Goa’s main attraction is, naturally, its beaches. Huge swathes of deep yellow sand,.lapped by warm seas and and backed endless palm trees are strung out all along the coast. Some beaches are almost as deserted as they might have been back in the sixties, others are most definitely on the tourist trail, with a modern nightlife to match. In most areas, there is a choice of accommodation, from basic beach huts to sparkling, modern four and five star hotels. So, choose your beach and then find the accommodation to match. From north to south, these are the places to be in Goa.
Arambol and Mandrem
The last real hippie paradise in Goa. Arambol is a quiet paradise, far away from the package tourist crowds that dominate further south. The village is really just a ramshackle collection of streets that lead down to the beach. There, you’ll find beach huts serving up the catch of the day, and a friendly, laid-back vibe.

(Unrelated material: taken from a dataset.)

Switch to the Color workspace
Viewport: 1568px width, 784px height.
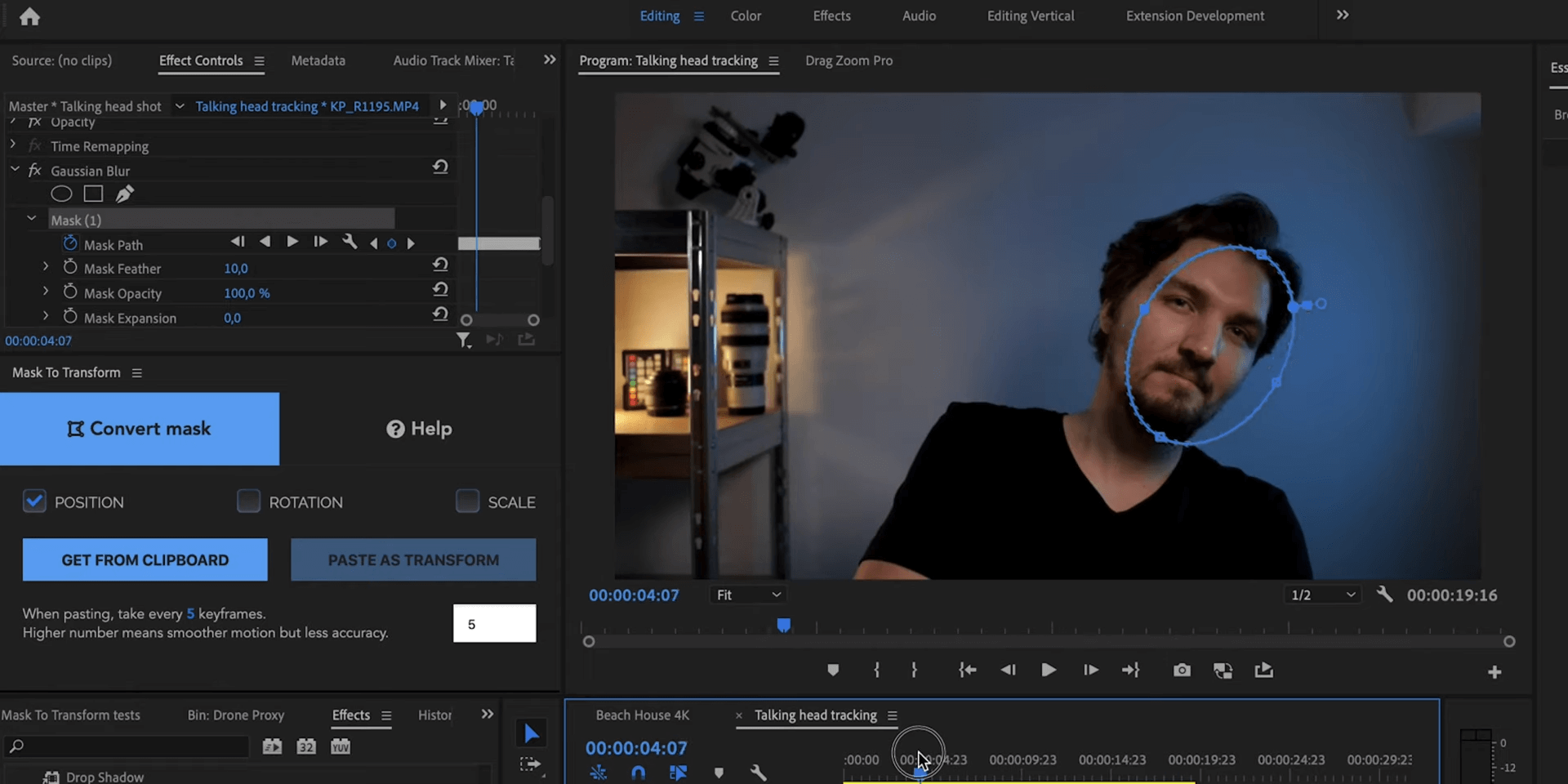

If you’d rather experience glorious isolation, head just south to the wonderfully empty sands at Mandrem beach.
Chapora and Vagator
Chapora is a gorgeous, characterful village that charms everyone who visits with its cafe culture, ancient fort and stunning views over rugged clifftops that back the beach. The small settlement of Vagator is just around the headland. It’s quieter and less discovered than neighbouring Anjuna.
Anjuna is famous for its flea market, which has run there weekly since the 1960s. It’s also the centre of Goa’s party scene, so is the place to head if you’re keen to get your dancing shoes on. If you’d rather just kick back and relax, you’ll fit right in. There is plenty of space on Anjuna’s huge beach, with beach restaurants offering cold drinks, hot food and comfortable sunbeds.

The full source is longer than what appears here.